It would seen that this recognition that 'Aikido' has been somewhat watered down in some quarters is not a recent concept.

Regards

D
(above quote taken from "Ai Ki Do - The Way Forward" by Pierre Chassang - 8th Dan.
Over the years in a number of threads, I have brought up topics such as these:

Ueshiba was famous for having people push on him, from standing to sitting cross legged on the mat. Many people have talked about their inability to move Ueshiba. Where in modern aikido is this feat replicated? Yet, Kodo, from Daito ryu replicated it. I'd guess if people did the research, Takeda and Sagawa, too. Tenryu was undone because Ueshiba knew the secret of aiki. Those push tests that Ueshiba did were a "hidden in plain sight" for showing an aiki created martial body.

In every encounter with an aiki person, each tester had some martial background, from jujutsu to kenjutsu to sumo to fighting. Yet, every time someone tested an aiki man, that tester was undone and came away with a singularly unique experience. Something they had never felt before. See articles about Ueshiba meeting Takeda, everyone meeting Ueshiba, etc. High ranking kendo people wanted Ueshiba's secret. They called it taisabaki, but it was aiki. In modern aikido, show me where a BJJ, judo, or kendo person has met an aikido person and come away with a singularly unique experience (that wasn't disdain).

Quite a few of the giants of aikido studied under Ueshiba for about 10 years and were regarded as being very good. Show me the modern aikido equivalent where someone has studied modern aikido for about 10 years and is good. Ueshiba himself was less than 10 years. (refer back to previous paragraph for how little other martial arts helped.)

Look at the Daito ryu greats and you find similar abilities that Ueshiba had (push test, stopping people in their tracks, throwing people using a handkerchief, etc). Where in modern aikido are these abilities? Why is it that some in Daito ryu can replicate them? What is Daito ryu aiki and why is it the same as Ueshiba's aikido aiki?

There is no timing in aikido. Rear attacks are dangerous for uke. Power. Where in modern aikido is the person who can actually replicate these skills? Modern aikido relies upon getting offline, drawing the attacker out in some manner whether large or small movement, blending with the attack, etc. No timing, no modern aikido. Ueshiba's ukes have said that they dumped out of the technique before Ueshiba's powerful grip got hold of them. Not physical power. aiki power. The same aiki power that they encountered when attacking from the rear.

Where in modern aikido is another Ueshiba? Where in modern aikido is another Shioda? another giant of aikido? no aiki, no giant, no great. Yet in Daito ryu, Kodo produced at least two greats, who are still living. Sagawa at least one.

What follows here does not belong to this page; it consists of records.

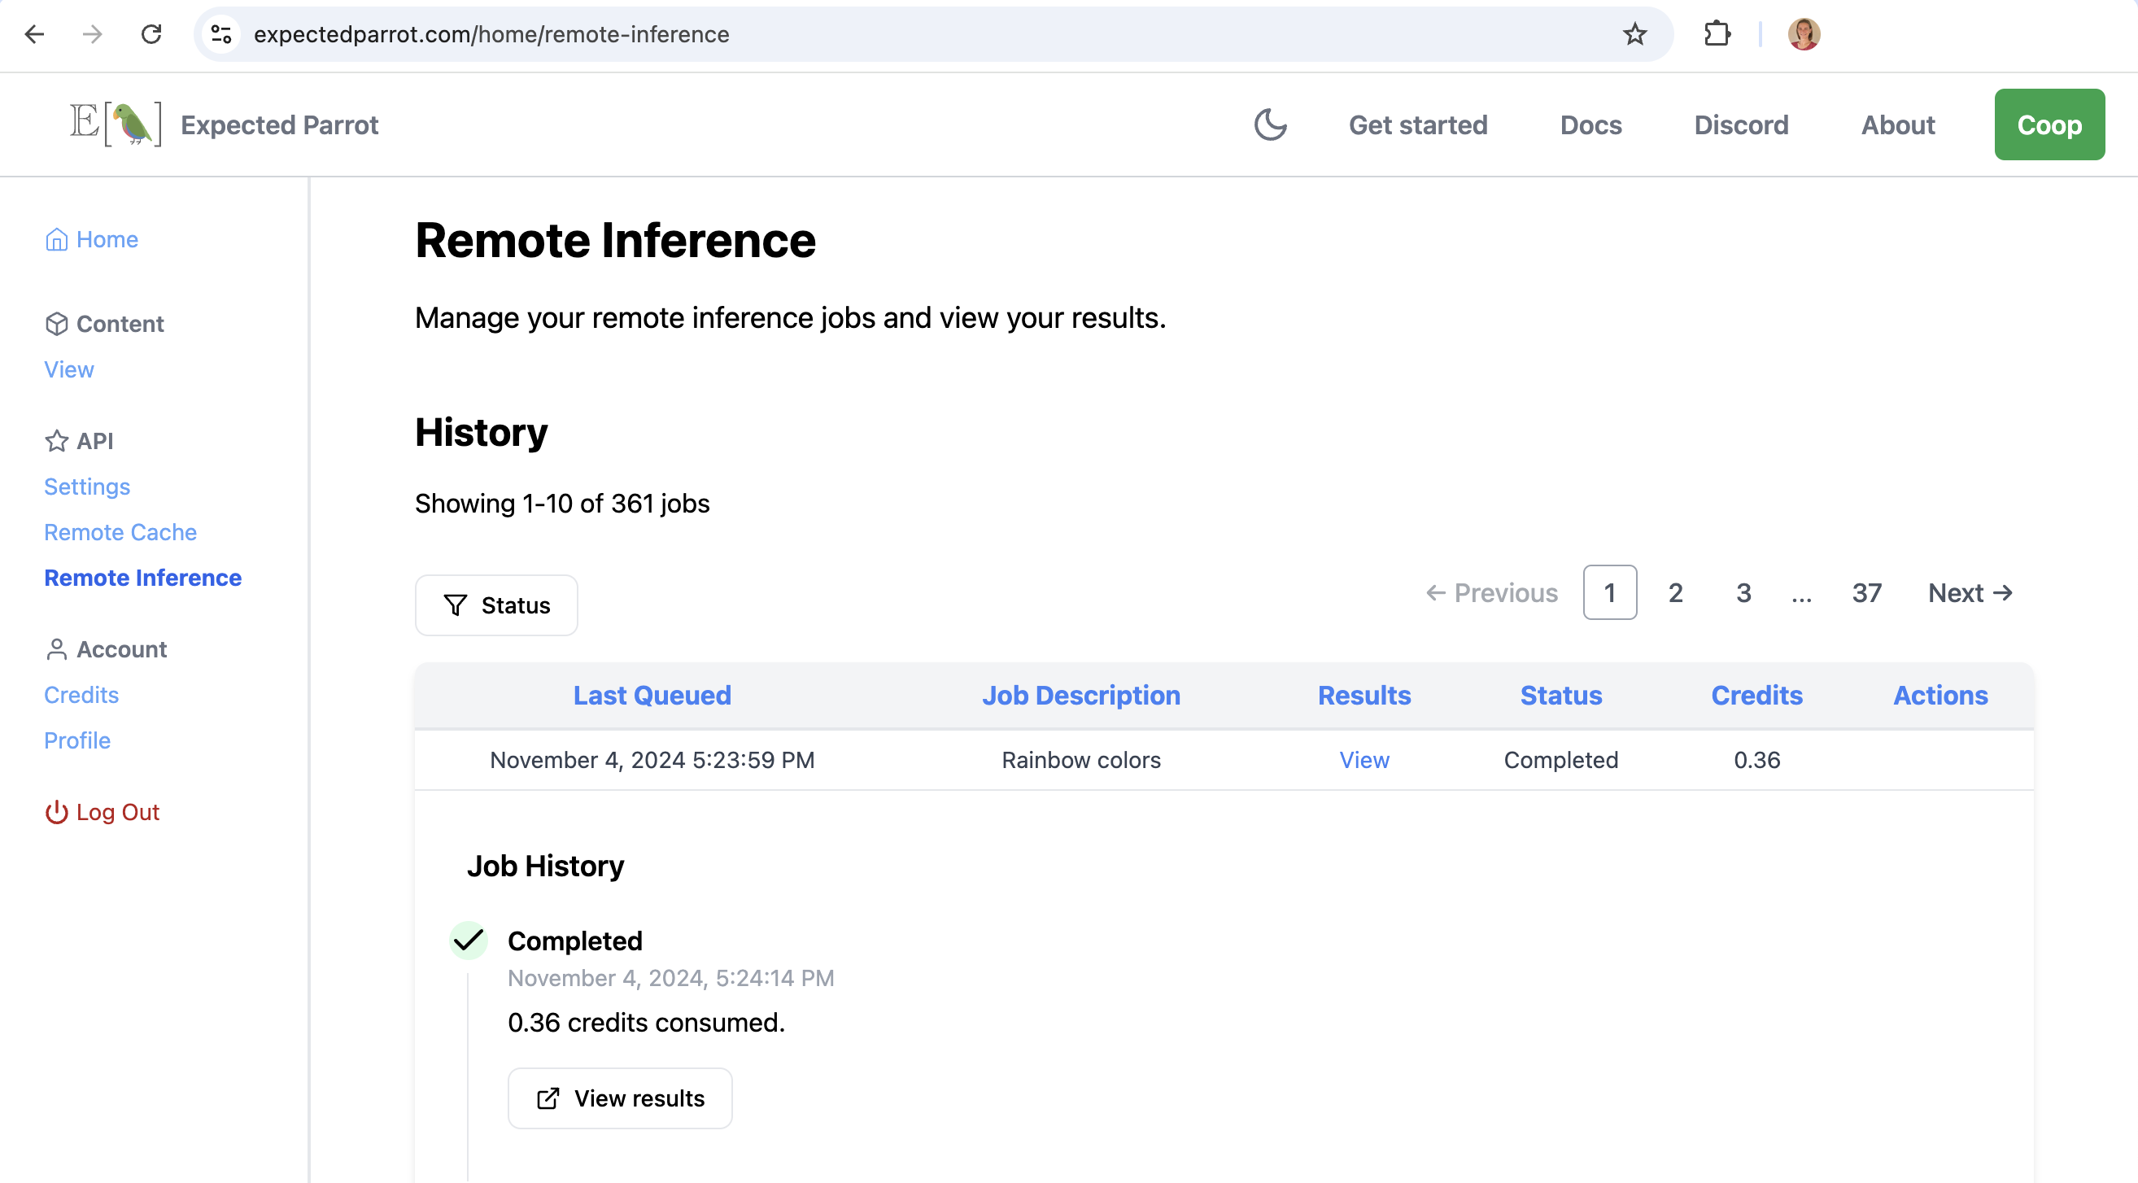This screenshot has height=1183, width=2138.
Task: Open the Coop green button
Action: tap(2049, 124)
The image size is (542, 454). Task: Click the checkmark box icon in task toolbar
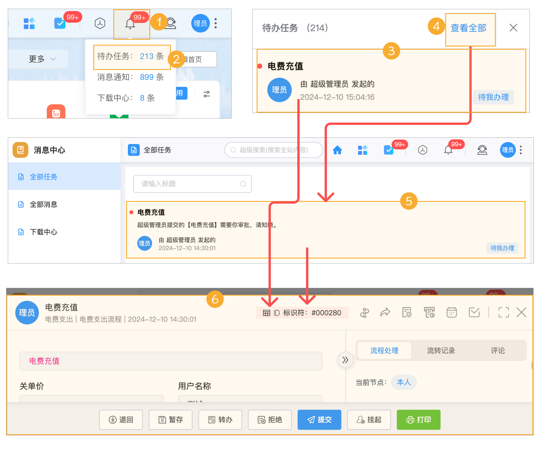474,313
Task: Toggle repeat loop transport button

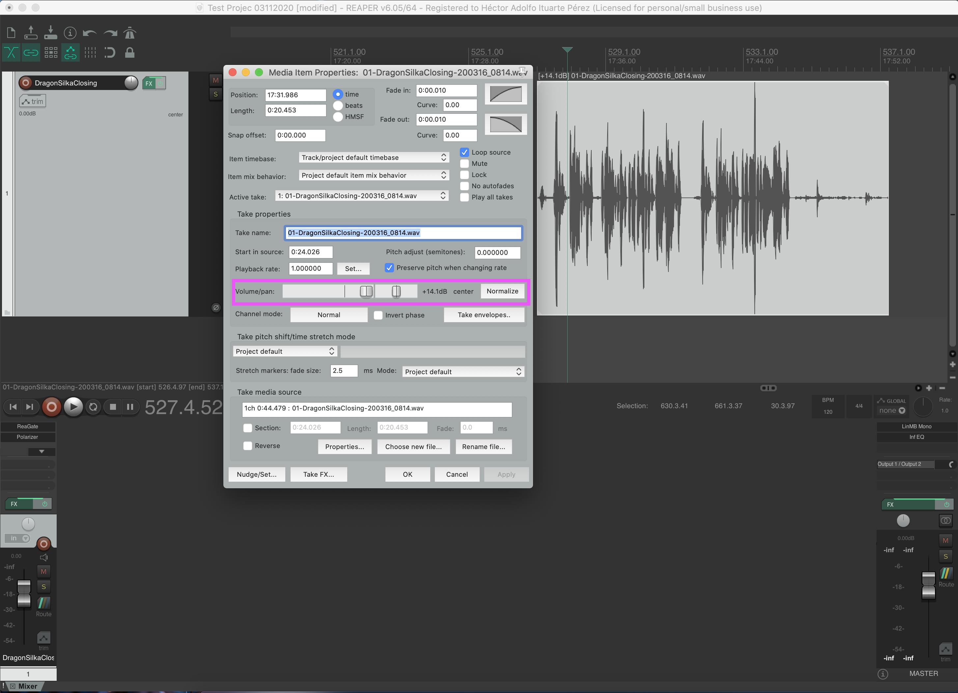Action: click(x=93, y=407)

At this point, I think students of aikido should be questioning each and every shihan about aiki, about the skills of Ueshiba, about Daito ryu aiki, about the training differences between the founder and the son, the founder and the students, about why Ueshiba's feats were replicated in the Daito ryu world and in some of the aikido greats yet have all but disappeared in modern aikido, about why Ueshiba valued push tests and modern aikido can't replicate what he did, about why the training times were so small compared to modern aikido, why did Tohei go outside to learn internal skills, why did Shioda go to Kodo, etc.

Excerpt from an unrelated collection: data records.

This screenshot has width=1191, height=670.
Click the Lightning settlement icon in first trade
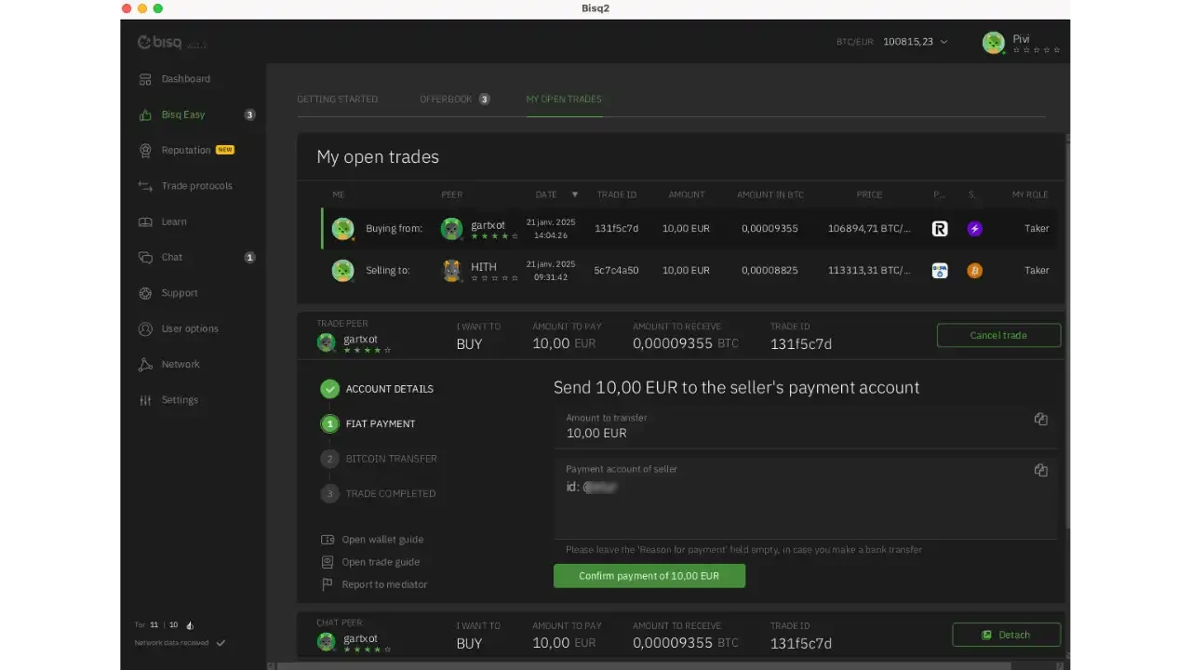tap(974, 229)
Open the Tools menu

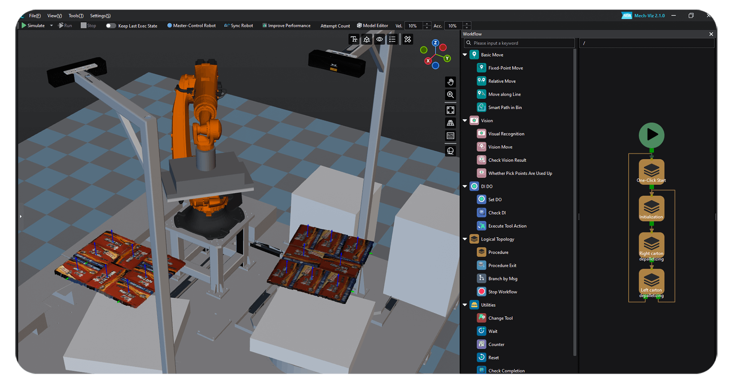pyautogui.click(x=76, y=16)
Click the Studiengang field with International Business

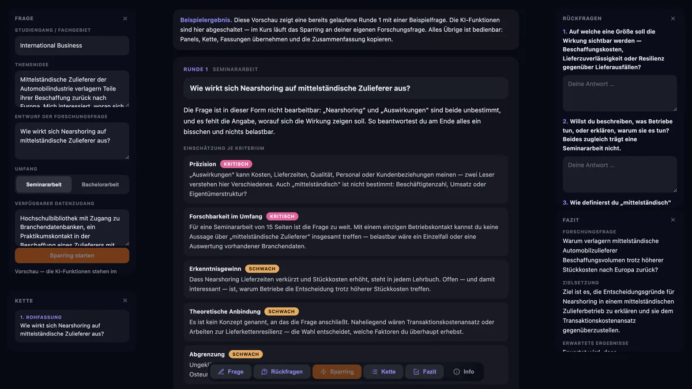(x=72, y=46)
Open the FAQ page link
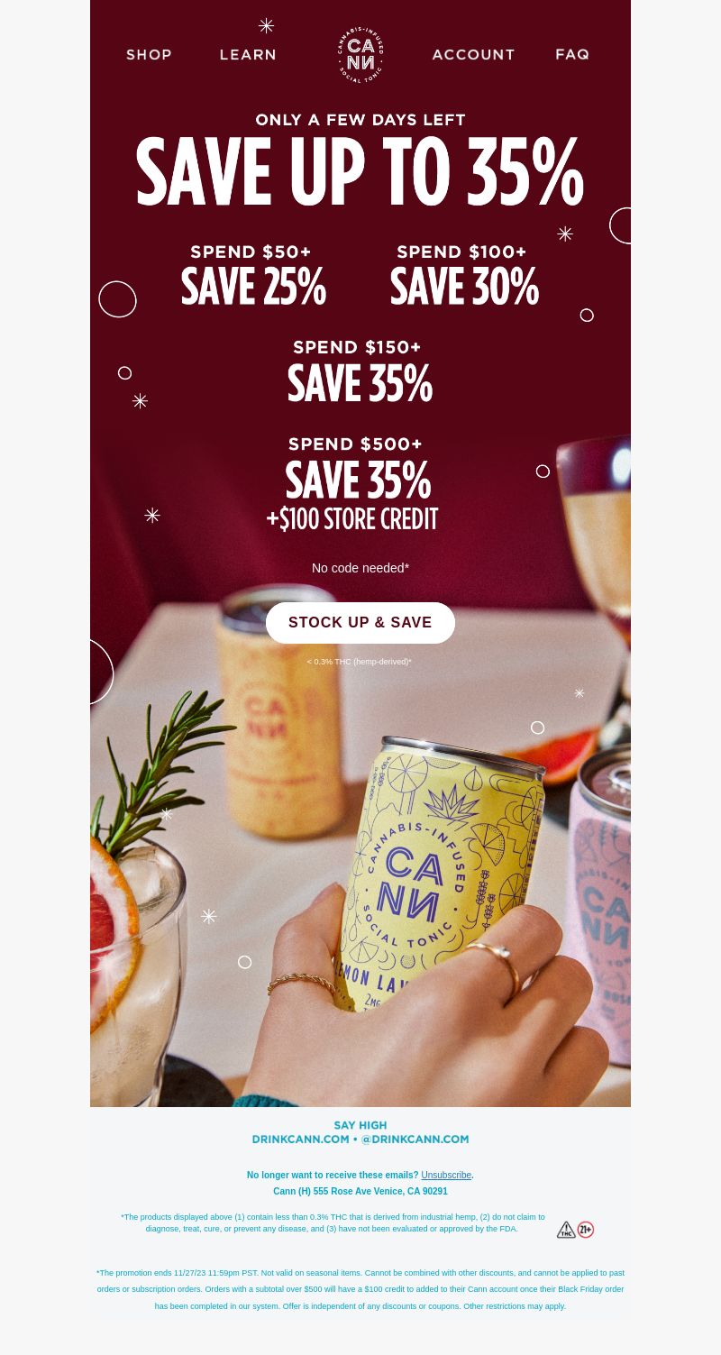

With a broad brush, There is no aiki in modern aikido. Aiki is the defining difference between modern aikido and Ueshiba's aikido. It really is as simple as that.

NOTE: There is no assigning blame here, no pointing fingers. History isn't as neatly packaged to give a clear answer as to why aiki was never taught. In his later years, Ueshiba doesn't seem to have clearly taught it at all. But, then again, was he teaching it but in his own spiritual terms and words? Throw in different eras of Japanese history, Japanese culture, a World War, etc, and you get quite a mixed bag of events.